The second is to help figure out how and why you might be contributing to what’s going on – not in a blaming way, but in a way that helps you make choices that work better for you. We all contribute to our own challenges in some fashion, and my hope is that I’ll be able to help you clarify what’s going on and to “choose better pain” – whether that’s the alarming feeling of saying “no” to some of the things you don’t want to do, rather than over-prioritizing the happiness of others; the discomfort of letting go of “safe” strategies that aren’t working anymore and trying new ones; or the fear associated with being honest about who you are, rather than continuing to mask it in an effort to avoid dealing with what life might look like if you decide to live with greater integrity and authenticity. 

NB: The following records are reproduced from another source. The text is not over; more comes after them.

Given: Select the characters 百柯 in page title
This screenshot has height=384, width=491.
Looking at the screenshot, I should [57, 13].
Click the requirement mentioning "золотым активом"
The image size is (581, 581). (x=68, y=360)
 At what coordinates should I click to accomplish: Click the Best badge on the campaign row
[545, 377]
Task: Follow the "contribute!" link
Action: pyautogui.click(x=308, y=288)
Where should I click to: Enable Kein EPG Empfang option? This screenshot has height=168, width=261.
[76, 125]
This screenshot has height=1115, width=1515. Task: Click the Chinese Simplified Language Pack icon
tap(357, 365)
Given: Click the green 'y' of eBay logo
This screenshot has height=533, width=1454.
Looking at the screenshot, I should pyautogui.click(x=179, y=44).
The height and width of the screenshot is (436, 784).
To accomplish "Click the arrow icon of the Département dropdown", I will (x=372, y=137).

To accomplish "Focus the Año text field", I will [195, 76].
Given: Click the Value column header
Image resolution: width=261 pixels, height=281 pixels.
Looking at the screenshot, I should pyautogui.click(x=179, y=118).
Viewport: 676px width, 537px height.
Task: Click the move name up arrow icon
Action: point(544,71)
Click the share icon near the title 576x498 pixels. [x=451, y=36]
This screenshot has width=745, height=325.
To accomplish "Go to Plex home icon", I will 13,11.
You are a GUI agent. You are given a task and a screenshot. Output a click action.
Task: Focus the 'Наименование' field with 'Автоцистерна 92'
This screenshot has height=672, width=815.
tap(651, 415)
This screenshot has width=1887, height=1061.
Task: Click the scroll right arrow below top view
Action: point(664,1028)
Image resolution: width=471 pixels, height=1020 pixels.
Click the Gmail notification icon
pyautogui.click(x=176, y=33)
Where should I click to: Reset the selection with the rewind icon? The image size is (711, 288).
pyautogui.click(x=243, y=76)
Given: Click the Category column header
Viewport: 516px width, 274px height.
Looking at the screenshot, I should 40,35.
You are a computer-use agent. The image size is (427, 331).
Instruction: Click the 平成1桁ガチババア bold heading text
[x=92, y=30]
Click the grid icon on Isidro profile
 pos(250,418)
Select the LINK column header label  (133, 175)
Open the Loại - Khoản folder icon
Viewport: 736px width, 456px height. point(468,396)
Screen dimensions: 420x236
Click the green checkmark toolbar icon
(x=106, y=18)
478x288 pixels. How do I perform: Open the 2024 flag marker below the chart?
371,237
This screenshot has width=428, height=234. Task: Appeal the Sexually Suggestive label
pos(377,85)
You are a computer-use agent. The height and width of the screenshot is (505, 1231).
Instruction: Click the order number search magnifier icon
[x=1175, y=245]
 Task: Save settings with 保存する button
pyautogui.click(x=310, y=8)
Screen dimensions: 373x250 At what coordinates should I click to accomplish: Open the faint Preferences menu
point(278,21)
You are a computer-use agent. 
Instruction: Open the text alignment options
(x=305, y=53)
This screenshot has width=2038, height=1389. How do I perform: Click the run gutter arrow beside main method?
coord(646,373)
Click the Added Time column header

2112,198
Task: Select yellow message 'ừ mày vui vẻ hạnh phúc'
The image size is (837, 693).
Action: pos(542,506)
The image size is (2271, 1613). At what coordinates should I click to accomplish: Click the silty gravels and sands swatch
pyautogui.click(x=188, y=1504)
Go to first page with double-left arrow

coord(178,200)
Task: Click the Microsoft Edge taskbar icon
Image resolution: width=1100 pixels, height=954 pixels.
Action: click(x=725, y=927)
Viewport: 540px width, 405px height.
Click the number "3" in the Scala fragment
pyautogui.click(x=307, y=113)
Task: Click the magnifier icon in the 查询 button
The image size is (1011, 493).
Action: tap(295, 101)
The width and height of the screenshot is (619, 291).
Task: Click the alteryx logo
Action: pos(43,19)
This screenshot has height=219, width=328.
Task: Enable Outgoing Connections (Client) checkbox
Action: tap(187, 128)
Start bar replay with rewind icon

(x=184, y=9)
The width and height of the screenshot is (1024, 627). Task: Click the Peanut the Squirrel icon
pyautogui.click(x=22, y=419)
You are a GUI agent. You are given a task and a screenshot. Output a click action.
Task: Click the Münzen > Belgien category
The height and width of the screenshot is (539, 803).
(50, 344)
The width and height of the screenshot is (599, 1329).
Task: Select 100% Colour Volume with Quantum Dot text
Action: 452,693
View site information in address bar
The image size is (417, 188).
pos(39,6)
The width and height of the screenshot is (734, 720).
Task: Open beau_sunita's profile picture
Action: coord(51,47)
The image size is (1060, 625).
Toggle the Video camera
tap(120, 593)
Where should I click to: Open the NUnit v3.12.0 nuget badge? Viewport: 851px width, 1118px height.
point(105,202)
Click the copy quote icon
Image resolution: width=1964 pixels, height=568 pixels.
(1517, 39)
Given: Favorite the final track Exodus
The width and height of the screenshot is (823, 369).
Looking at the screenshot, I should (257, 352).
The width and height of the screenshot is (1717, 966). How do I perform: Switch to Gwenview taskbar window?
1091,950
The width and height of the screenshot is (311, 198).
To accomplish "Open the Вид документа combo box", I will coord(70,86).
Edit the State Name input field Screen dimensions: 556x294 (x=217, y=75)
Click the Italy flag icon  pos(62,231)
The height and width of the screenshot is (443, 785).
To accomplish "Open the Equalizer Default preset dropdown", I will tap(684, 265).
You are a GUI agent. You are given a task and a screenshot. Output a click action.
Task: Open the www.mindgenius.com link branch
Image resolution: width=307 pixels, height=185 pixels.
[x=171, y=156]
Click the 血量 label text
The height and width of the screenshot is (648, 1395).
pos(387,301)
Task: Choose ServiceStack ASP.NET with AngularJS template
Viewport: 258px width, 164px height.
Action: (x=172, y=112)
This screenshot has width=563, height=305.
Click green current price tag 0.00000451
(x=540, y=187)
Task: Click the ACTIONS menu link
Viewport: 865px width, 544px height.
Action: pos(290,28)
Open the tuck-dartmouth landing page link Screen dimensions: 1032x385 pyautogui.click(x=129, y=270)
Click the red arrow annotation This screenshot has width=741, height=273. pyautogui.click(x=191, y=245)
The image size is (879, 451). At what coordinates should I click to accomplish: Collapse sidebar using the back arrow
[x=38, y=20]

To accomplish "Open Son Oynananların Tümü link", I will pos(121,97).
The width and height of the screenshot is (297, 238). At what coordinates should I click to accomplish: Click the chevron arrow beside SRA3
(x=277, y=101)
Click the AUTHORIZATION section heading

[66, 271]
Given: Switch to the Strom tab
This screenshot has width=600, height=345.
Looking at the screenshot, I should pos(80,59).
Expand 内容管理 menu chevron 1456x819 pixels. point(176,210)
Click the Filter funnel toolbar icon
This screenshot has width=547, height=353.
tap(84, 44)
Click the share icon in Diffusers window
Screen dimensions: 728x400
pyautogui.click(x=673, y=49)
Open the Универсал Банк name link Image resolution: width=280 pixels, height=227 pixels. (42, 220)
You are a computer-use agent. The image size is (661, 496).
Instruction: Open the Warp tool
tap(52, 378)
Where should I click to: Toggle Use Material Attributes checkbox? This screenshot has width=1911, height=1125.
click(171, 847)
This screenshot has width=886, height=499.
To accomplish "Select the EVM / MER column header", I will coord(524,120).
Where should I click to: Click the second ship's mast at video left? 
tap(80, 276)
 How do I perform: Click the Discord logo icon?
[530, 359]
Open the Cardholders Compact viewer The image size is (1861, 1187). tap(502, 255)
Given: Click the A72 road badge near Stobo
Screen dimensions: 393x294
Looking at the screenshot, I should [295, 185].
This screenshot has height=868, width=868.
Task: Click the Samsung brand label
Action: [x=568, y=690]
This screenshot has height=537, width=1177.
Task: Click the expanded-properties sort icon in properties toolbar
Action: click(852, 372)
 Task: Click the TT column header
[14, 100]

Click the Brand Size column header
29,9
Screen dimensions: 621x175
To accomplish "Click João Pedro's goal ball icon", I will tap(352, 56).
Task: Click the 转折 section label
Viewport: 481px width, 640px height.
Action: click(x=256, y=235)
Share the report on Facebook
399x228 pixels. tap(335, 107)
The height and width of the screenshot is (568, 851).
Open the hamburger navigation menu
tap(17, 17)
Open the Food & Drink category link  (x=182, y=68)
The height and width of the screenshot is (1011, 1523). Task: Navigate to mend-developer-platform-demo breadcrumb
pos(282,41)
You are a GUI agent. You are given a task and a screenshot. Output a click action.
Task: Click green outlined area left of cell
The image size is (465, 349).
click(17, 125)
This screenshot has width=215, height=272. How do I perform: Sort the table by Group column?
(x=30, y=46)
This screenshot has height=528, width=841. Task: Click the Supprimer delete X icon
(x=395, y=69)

The third is to help you identify concrete strategies that will help you live better. I take a practical approach to change, grounding our efforts not just in insights but in manageable, impactful shifts in behavior. I work best with clients who have a blend of curiosity and determination when it comes to changing what’s going on for them, who are actively engaged in the therapy process, and who are willing to try new approaches outside of sessions.

The work I do is informed by a number of sources. I primarily use Acceptance and Commitment Therapy (ACT), a third-wave cognitive-behavioral approach. ACT asserts that while pain is often unavoidable, we can still live deeply fulfilling lives alongside it, particularly if we’re aware of and living in step with what we truly care about despite the discomfort that doing so sometimes brings. To a lesser extent, I also use psychodynamic therapy and feminist therapy. Psychodynamic therapy emphasizes the ways in which early experiences – say, with your parents, or with previous partners – influence how you interact with the world around you in the present day. We often find ourselves repeating the same patterns over and over again, and the psychodynamic approach will help us determine what might be causing this repetition and how to help you work through the emotions surrounding the patterns. Feminist therapy emphasizes the ways in which contexts (i.e., social, cultural, political) contribute to our challenges, and encourages individuals to step away from the self-blame that is often wrapped up in our pain. In a less traditionally psychological vein, I also incorporate existential philosophy’s emphasis on the responsibility of individuals to make meaning out of their own lives.